:: Data records ::
==*==

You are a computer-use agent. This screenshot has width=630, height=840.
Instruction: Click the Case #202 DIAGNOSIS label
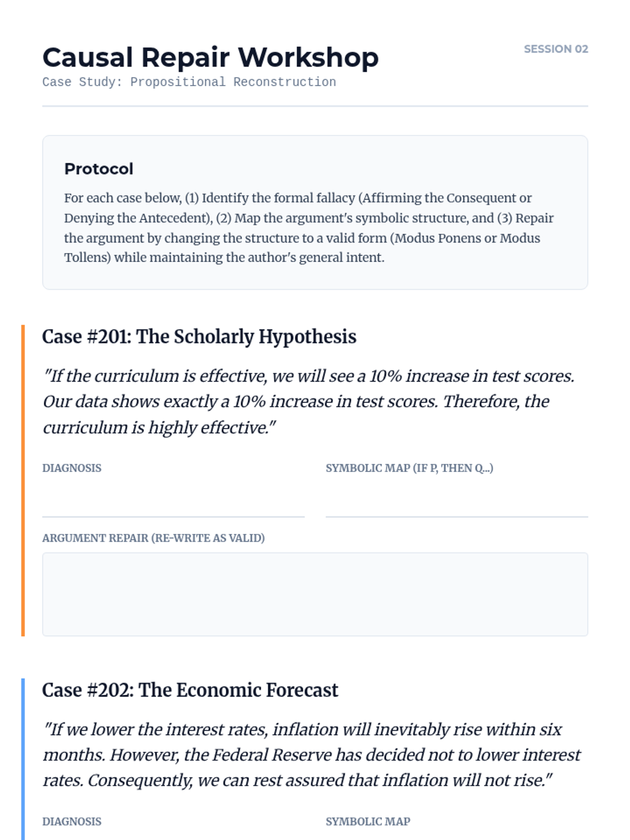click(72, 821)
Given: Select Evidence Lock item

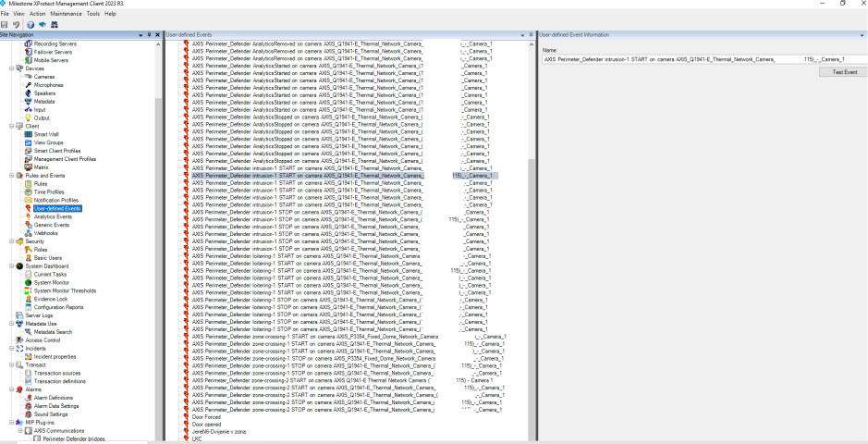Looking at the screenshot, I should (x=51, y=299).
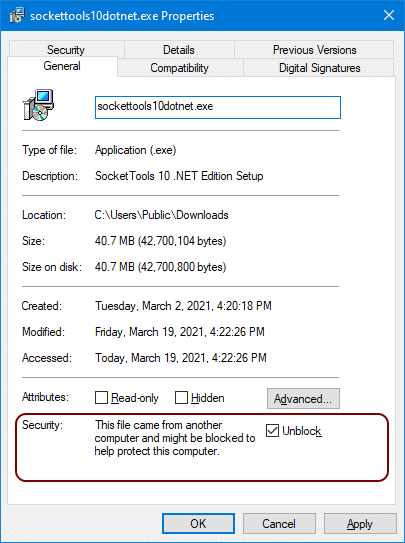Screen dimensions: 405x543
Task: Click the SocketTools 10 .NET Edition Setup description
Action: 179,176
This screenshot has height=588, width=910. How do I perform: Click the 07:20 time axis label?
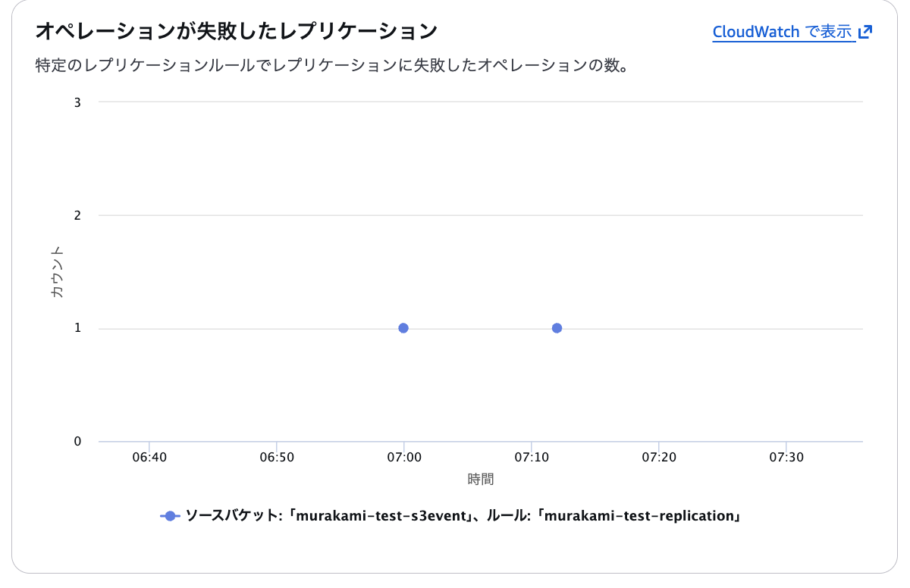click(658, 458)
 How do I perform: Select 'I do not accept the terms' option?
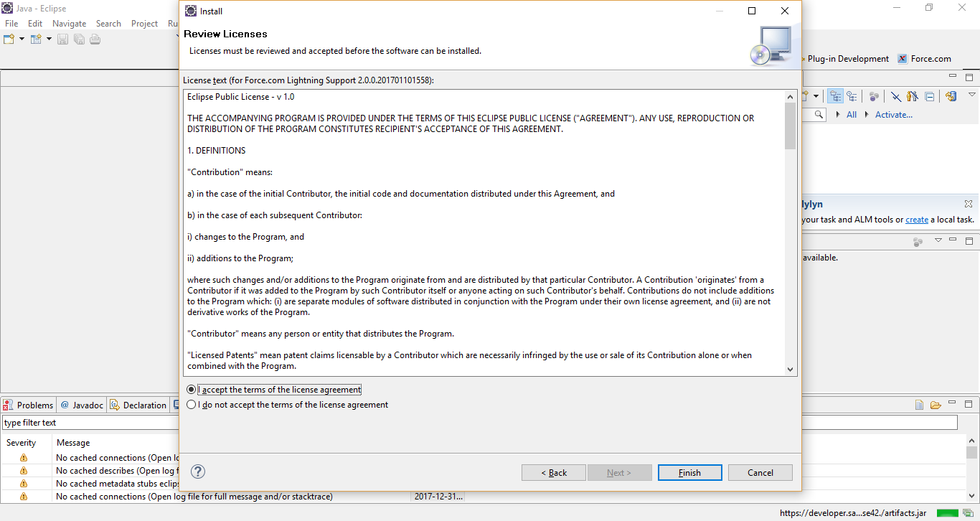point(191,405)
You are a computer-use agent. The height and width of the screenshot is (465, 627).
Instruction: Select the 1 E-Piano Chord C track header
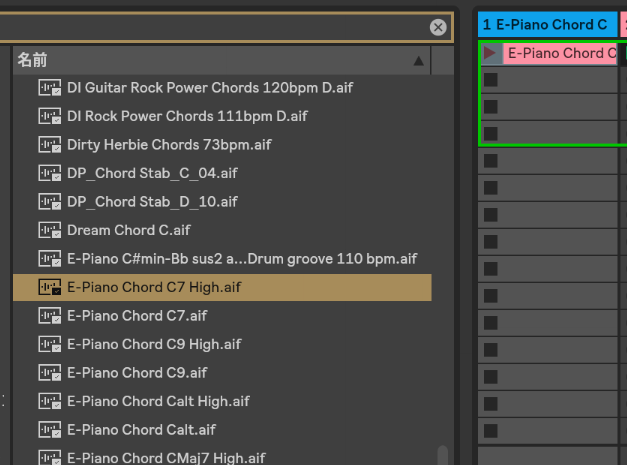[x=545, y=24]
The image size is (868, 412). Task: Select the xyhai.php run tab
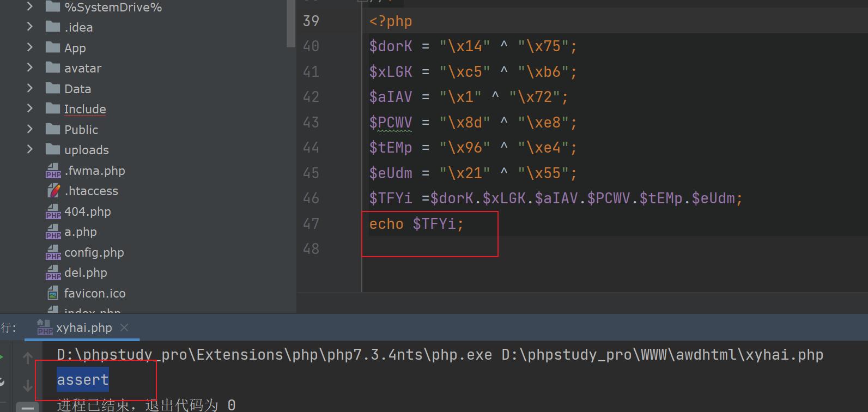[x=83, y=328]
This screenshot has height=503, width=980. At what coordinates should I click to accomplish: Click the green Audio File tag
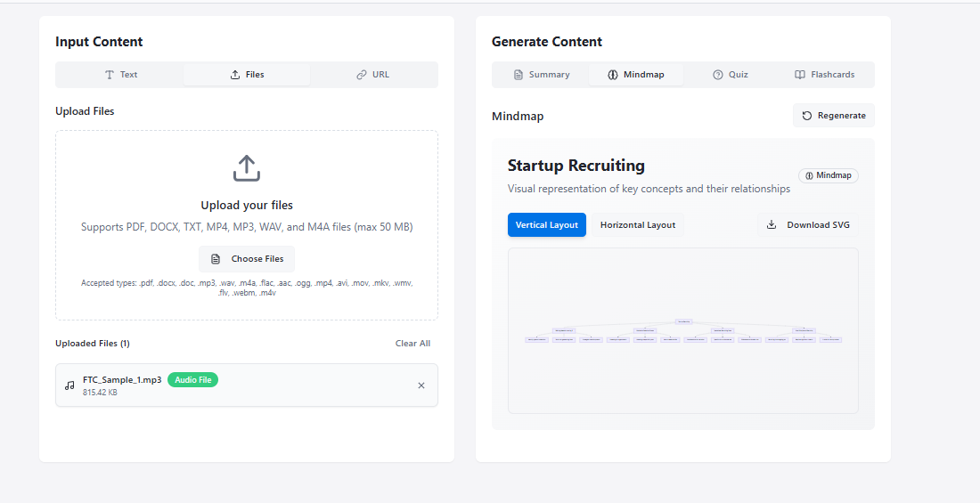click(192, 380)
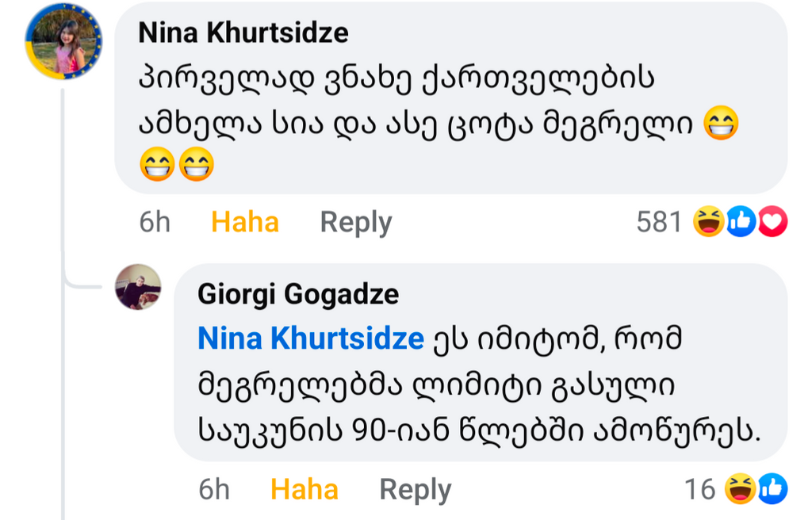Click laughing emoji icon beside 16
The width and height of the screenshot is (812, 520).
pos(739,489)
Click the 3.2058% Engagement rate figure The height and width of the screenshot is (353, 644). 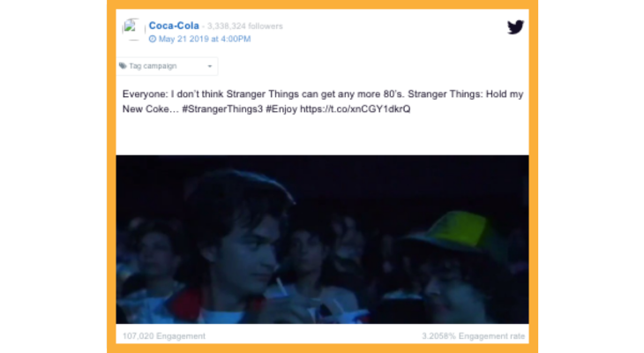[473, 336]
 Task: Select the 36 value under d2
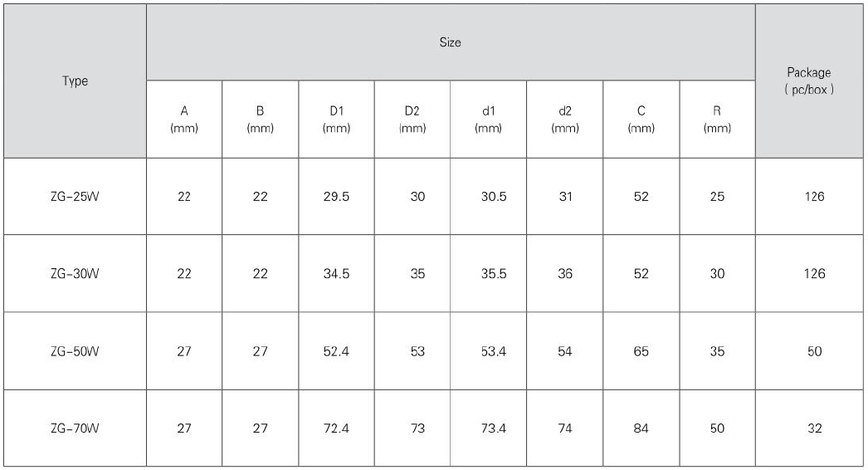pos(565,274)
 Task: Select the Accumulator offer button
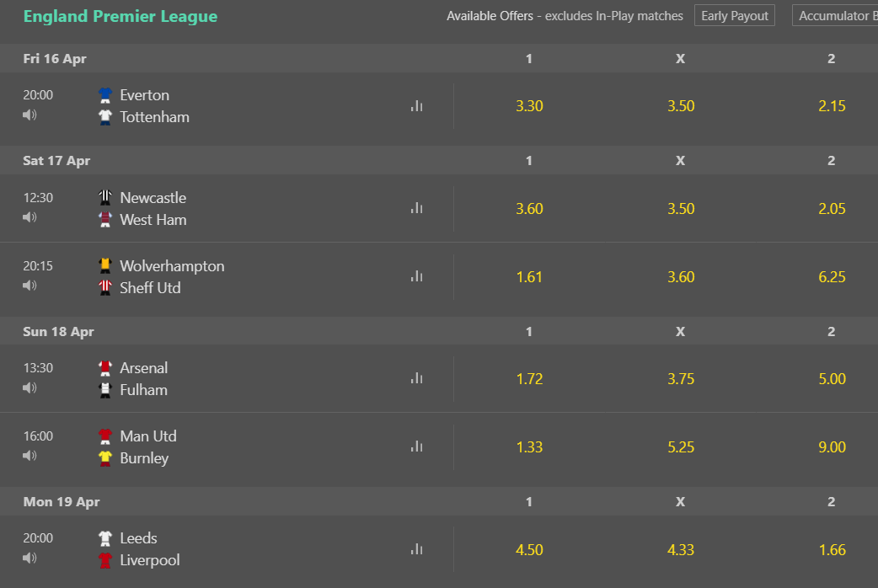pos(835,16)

==*==

:: Exercise ::
Count up the lines in the preceding data that include the word "agent"; respond with the number only.

:: Written reply ::
2